You decide that one hour of sport is insufficient for Sandy’s person to person interactions, so you decide to convince her that she should attend a pottery course taught by a local aboriginal master. She agrees, but secretly plans to use the class time to give her friend Mike a flirting eye. She’s seen him play voleyball the other day and someone told her that he’s into pottery.
Healthcare
Just in case you don’t think eduction is big enough, I decided to give a quick glance at what the future of healthcare thanks to the long tail. Healthcare is the biggest industry in the world and is getting bigger fast. Like education it is also unavailable to nearly two billion people in the world because of distances, costs, monopolies and iliteracy.
As if I wasn’t already doing my part for biodiversity, when I returned home from South Africa in Jan 2009, I noticed that I had a very strange skin irritation that was spreading fast. I quickly logged into my prefered health-care portal and within a few seconds I was face to face with a nurce from the region of SA that I’d just visited. The took one look at the red patches on my bum and decided to recommend a prescription for Bloxokaclyisnly, a new drug that had been developed locally to treat this particular strain of Cape Town Gigger Worm.

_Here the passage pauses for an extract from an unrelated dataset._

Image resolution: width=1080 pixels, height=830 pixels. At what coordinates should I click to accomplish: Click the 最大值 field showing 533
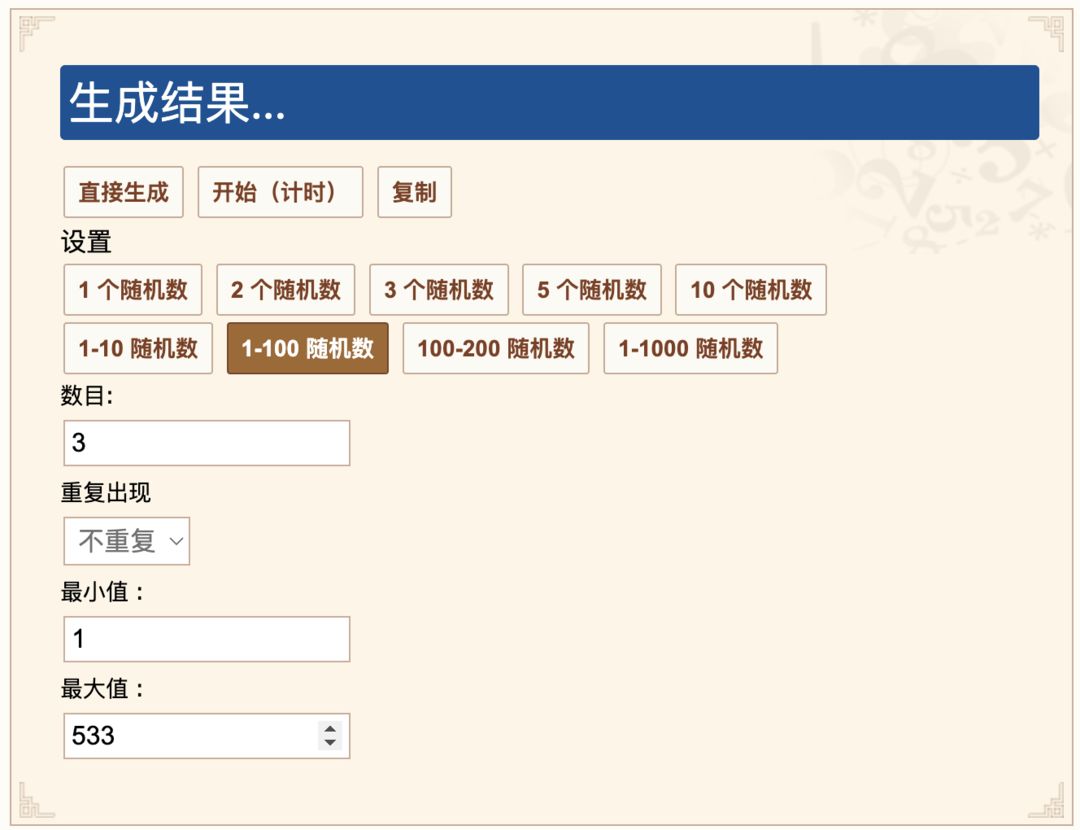207,736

She quickly ran my medical history records and my DNA analysis through the drug manufacturer’s compatibility algorithm. Unfortunately, she’d have to prescribe an less effective version of the drug because the test found that I might be at a high risk for one of the nastier side effects due to my genetics. She asked me to select a local pharmacy for pickup. The estimate was that the drug would arrive in the drug store across the street within 24 hours if I chose to pay the $10 for air mail. Before logging off, the nurse updated my medical history records online and executed a transaction with my medical insurer.
Within a week, I was rash free! It might have taken months to kill the parasite if I’d used a local doc and the current system. The local doc probably wouldn’t have had the knowledge required to ID the bug! He would probably have prescribed something useless and I would have spent a month itching and spreading it to others.
The South African nurse was working from her home. She spent two days in the clinic treating patients directly, but also moonlighted as a nurse for hire on the internet. The Apple iNurse agency had been viligent to check her references and accreditations. She could earn twice what she made at the clinic by catering to international patients. She mostly helped people from her own country, especially those in rural areas who couldn’t afford to travel to a clinic, but she’d occationally get hired by a foreigner like me.
With millions of doctors and nurses (and other medical specialists) working from their home offices, medical diagnosis and treatment will soon be available to billions who currently can’t reach a clinic. The internet, air mail and the Long Tail of Consumer Demand make it possible, natural market forces make it a certainty.